We're moving in two weeks to the Knoxville, TN area.  Which is the same amount of time I've had to start mentally preparing for this.  Listing the house, making calls, and doing a last round of doctor visits.

A job opportunity that caught Alex's attention last year has become open again and he is going for it.  He'll be working in the same field of computer programming and working with the same language, while learning a new one.  It's a fantastic professional opportunity in a exciting area (for us, at least.  I mean-- SEC football, seasons, and even a Trader Joe's.)

When we moved to Middle Georgia six years ago, we just loaded up our 1100 square feet of stuff and toted our newborn along.  I had my husband and my baby and as long as I had that, I was up for anything.  And then we built a house and moved in and had another baby.  And another baby.  And we have lots more square feet of stuff.  Lots more bills.  Lots more obligations.  And we're honestly excited to hit the reset button and simplify again.

I've still got that "where thou goest I will go" spirit because, well, that's the deal.  If my husband is happy and fulfilled and it happens to be in another state, that's where I want to be.

Then I reflect on all the middles.  It stops me short, a punch in the gut.

I know some things here.  I know the places.   I know the people.

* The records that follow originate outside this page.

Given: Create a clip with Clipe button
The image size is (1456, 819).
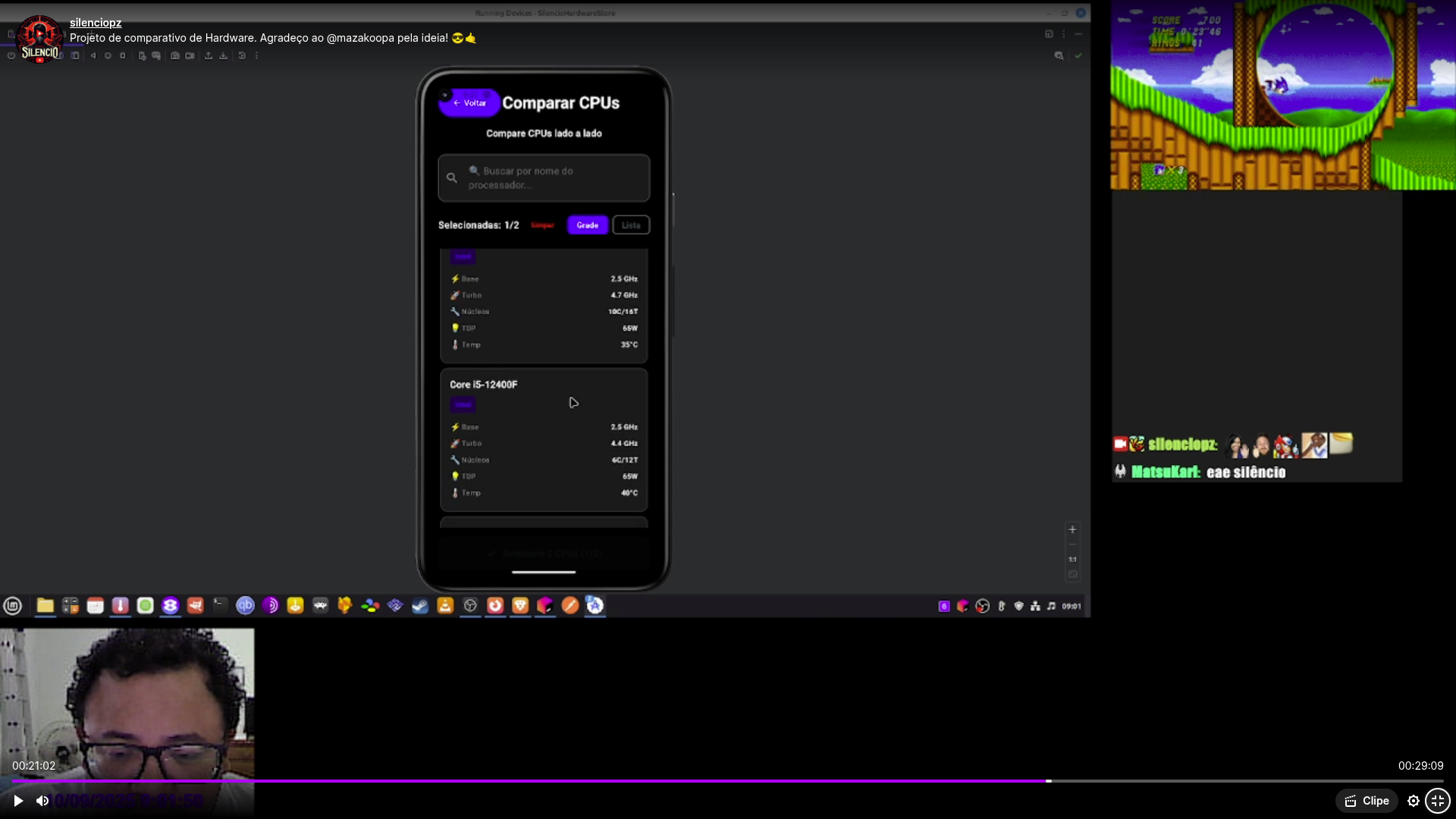Looking at the screenshot, I should tap(1367, 801).
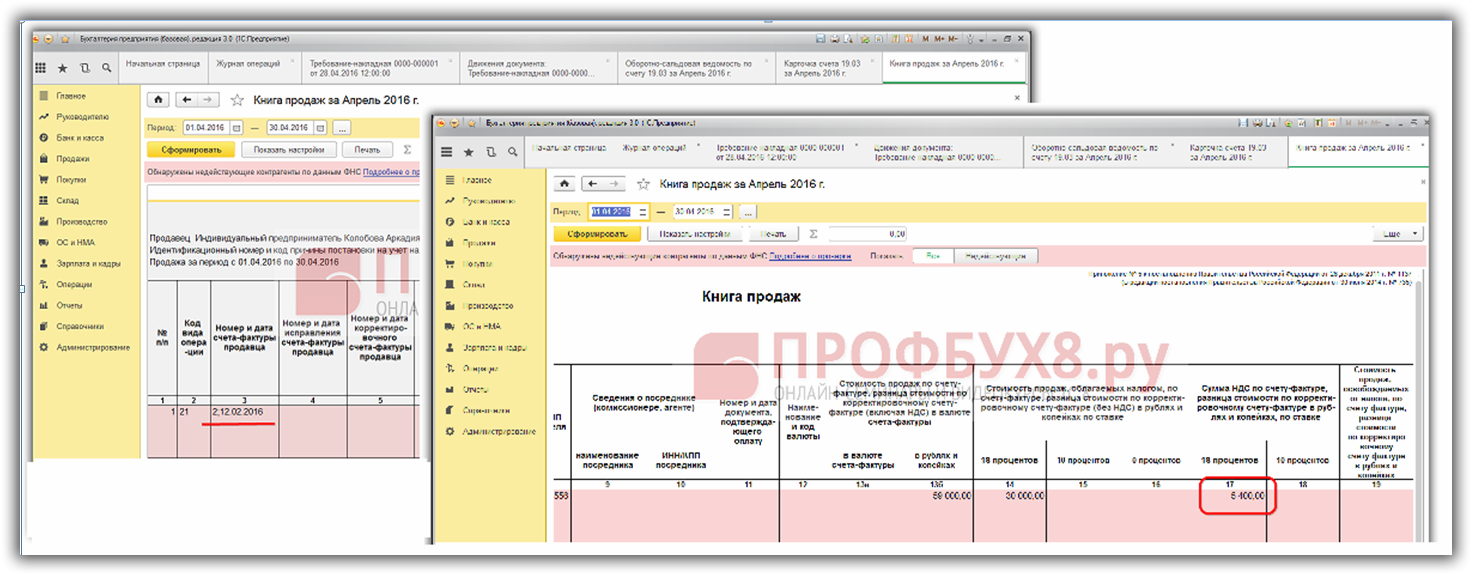Open 'Продажи' section in back window sidebar
This screenshot has height=575, width=1472.
[x=73, y=159]
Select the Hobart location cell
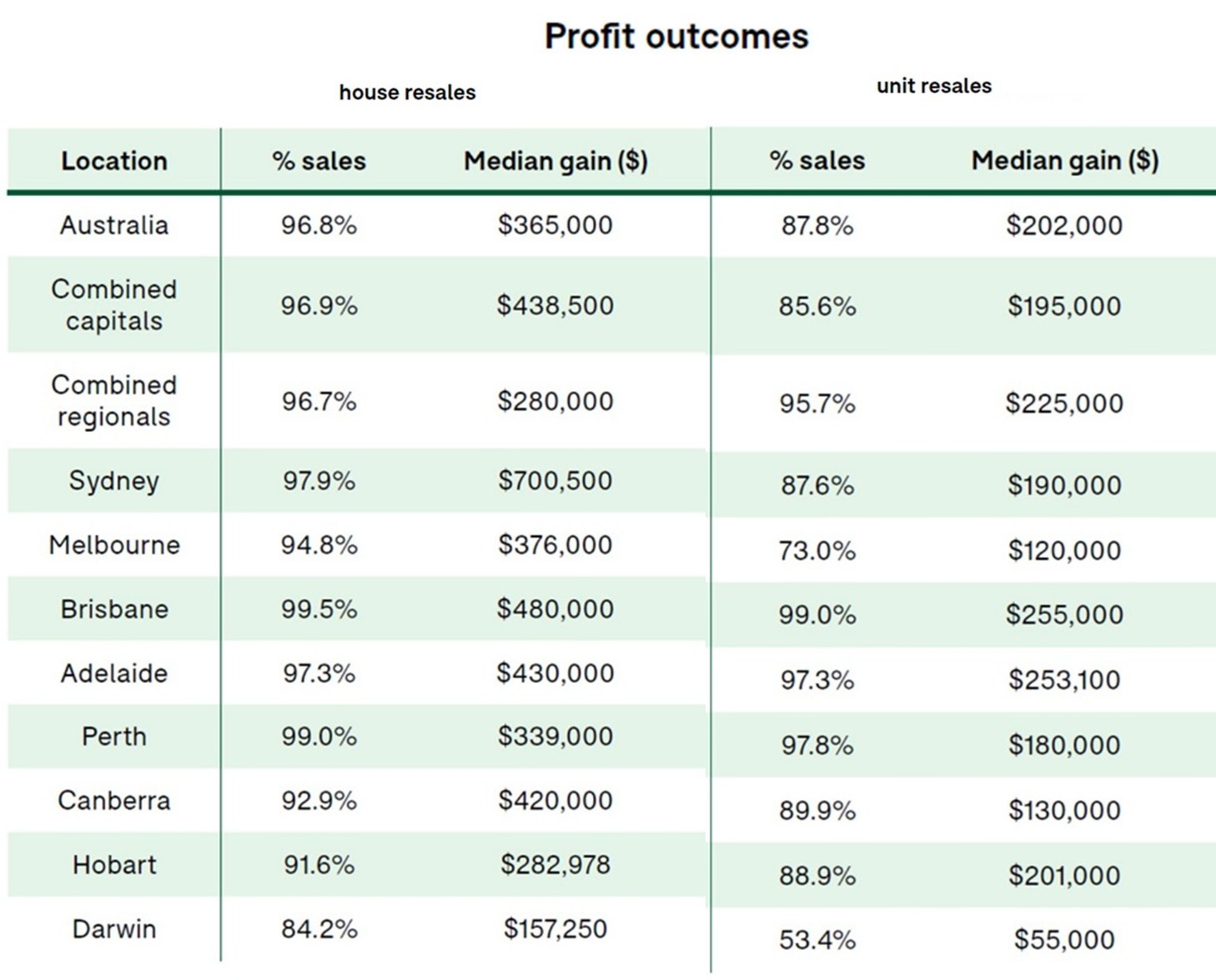1216x980 pixels. 114,865
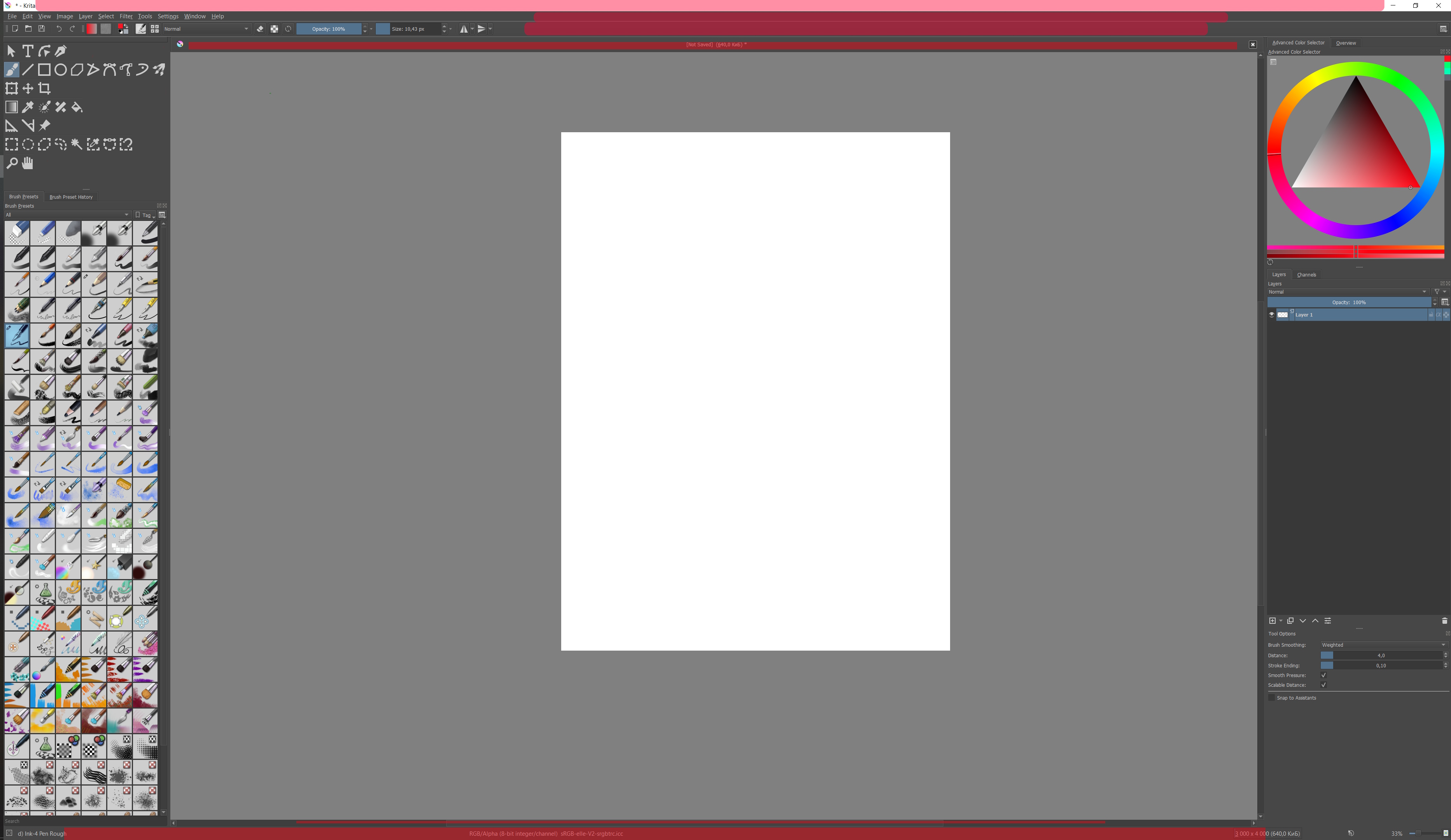Open the blending mode Normal dropdown in the toolbar

tap(206, 29)
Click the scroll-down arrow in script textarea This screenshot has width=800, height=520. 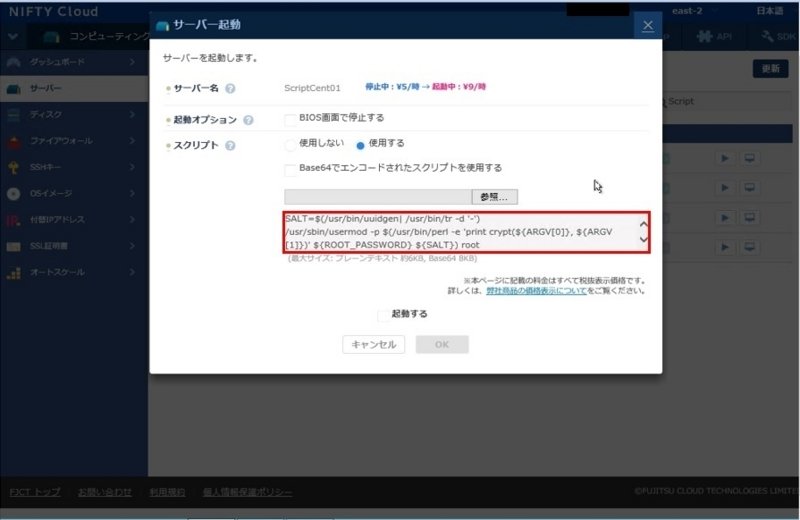tap(643, 241)
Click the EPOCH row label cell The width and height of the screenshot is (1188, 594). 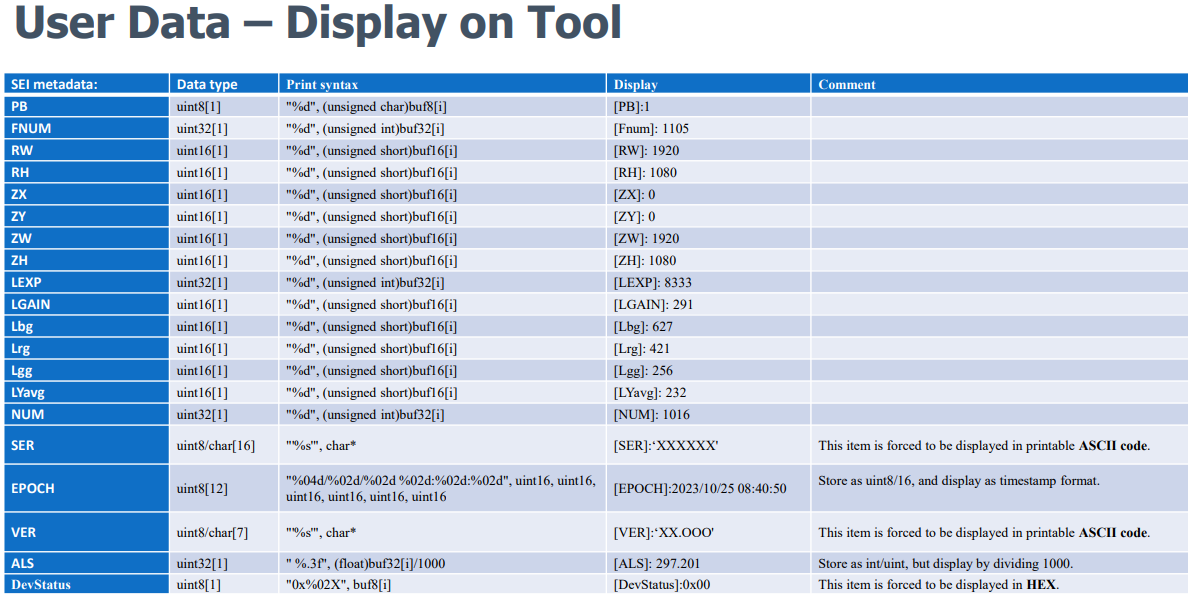coord(33,489)
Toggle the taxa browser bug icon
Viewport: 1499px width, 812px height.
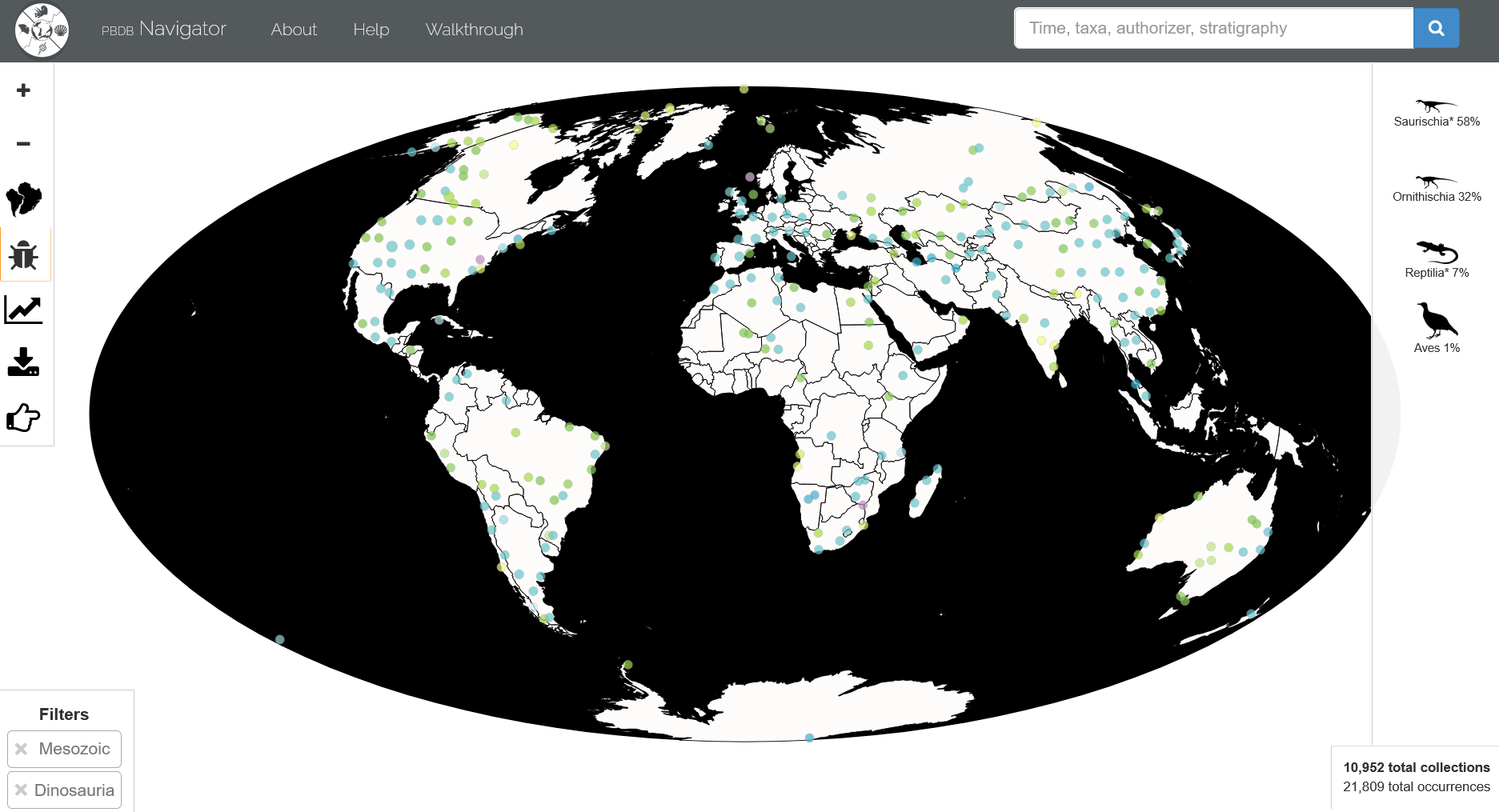[x=23, y=255]
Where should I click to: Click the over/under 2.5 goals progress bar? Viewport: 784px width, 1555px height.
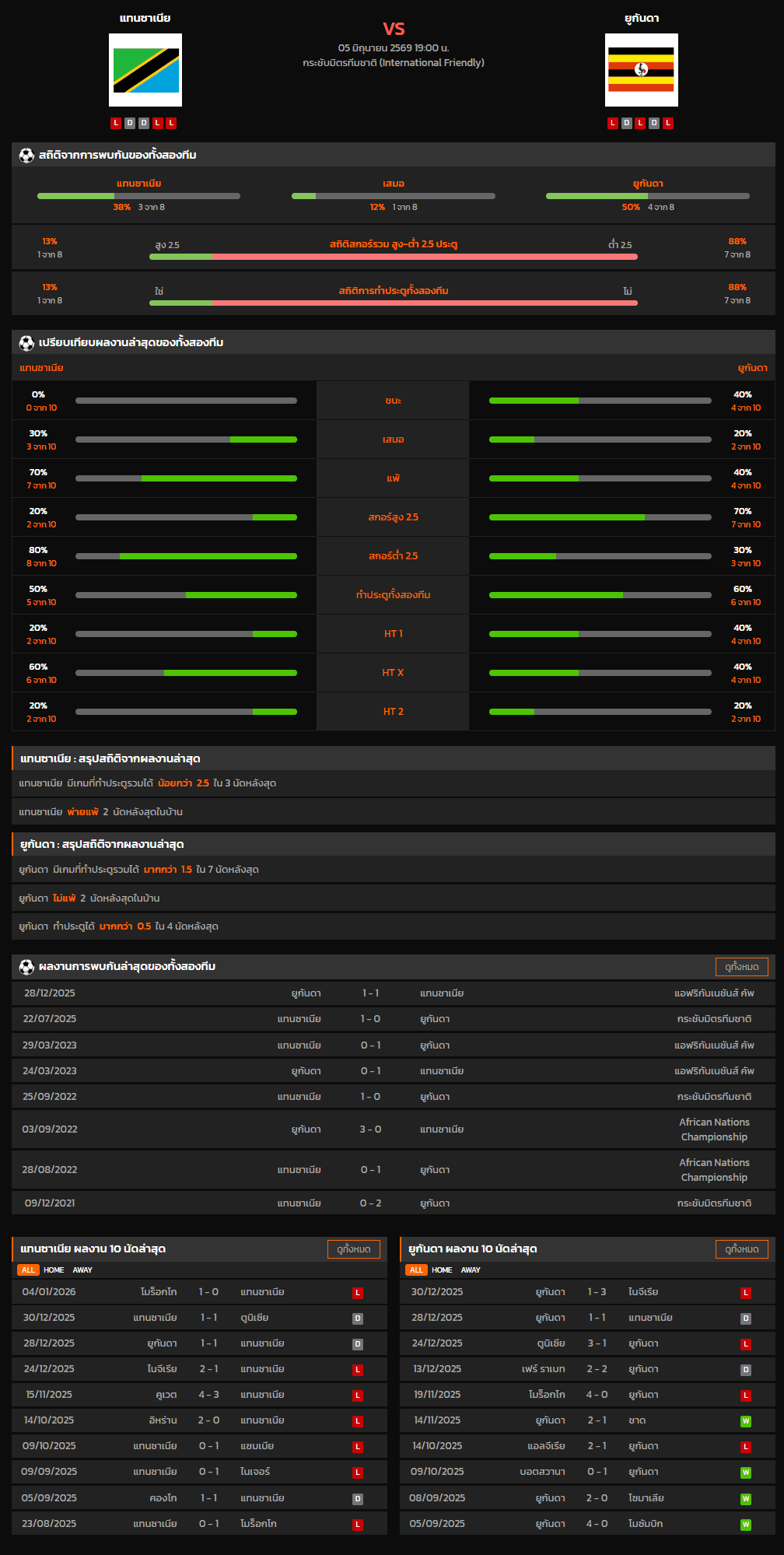click(394, 256)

I have a community.  Just this Sunday, a longtime Sunday school teacher remarked that our children's faces are carbon copies of one another.  

They are loved here.

When someone goes the extra mile for your kid, it sticks with you.  And there are so many faces in my mind that have done this for me in the last several years.

The deacon who helps in J's choir class.  One evening I came to choir classes without J because he'd just been having a hard time.  This man made a point to come over and tell me that J was missed-- and welcomed-- there.  And you know you just cruising along and come undone in a moment because a kind word has just opened your Achilles' heel?  That's life in the middle.

Same thing with my pastor.  I attend a relatively large church in the area.  Church culture gets knocked around a lot, sometimes deservedly, but from the moment I met my pastor, I've been impressed by his genuine care for people, while being an excellent teacher and administrator.  When I finally started sharing openly about J, I asked the pastor to pray over me.  The next time I saw him in the halls of our church, he made a point to share a story of a young autistic man who was becoming a missionary, fluent in 5 languages.  He made sure to have a hard copy of the article sent to my house.  While most of what I know about my pastor comes from sitting under his teaching, actions and character speak volumes.  I'm so tenderhearted toward my church. Church is a good thing.  It's truly a second home.

So many kind and passionate teachers and therapists that have invested in all of us.  Those real deal friends who quietly go the extra mile to meet your needs: a kid's special haircut, a 1:1 VBS teacher for J, a meal or a coffee date.  Therapists, with so many clients to attend to, have each gone above and beyond in some way to encourage me in J's progress under their care.  

There are good people everywhere.  I've just meet so many here.

This is a love letter and a promise.  

I'm going to take all of this and make, hopefully, new memories that quickly become middles.


The second time he turns in his notice, with the offers being even and the reality of a home, community, and supports in place for J in particular, we decide to stay.

And now, we're in the middle of our middle again.  Our closets are leaner and meaner.  We are, too.  I'm trying to take the excitement I was ready to invest into a new home and pour it into new outlets.  We're going to a Country and Western concert at THE Georgia National Fair, our first since dating years. (Musicals and plays, yes, but live music, sadly, no).  We're playing softball for our local Autism support group.  I hope to take the kids to visit their aunt and uncle in Kentucky because if Fall won't come to us, we'll come to Fall.  And I have two little girls ready for some attention.

Basically, we're a stronger team.  We can bust it for each other.  That lesson was worth learning.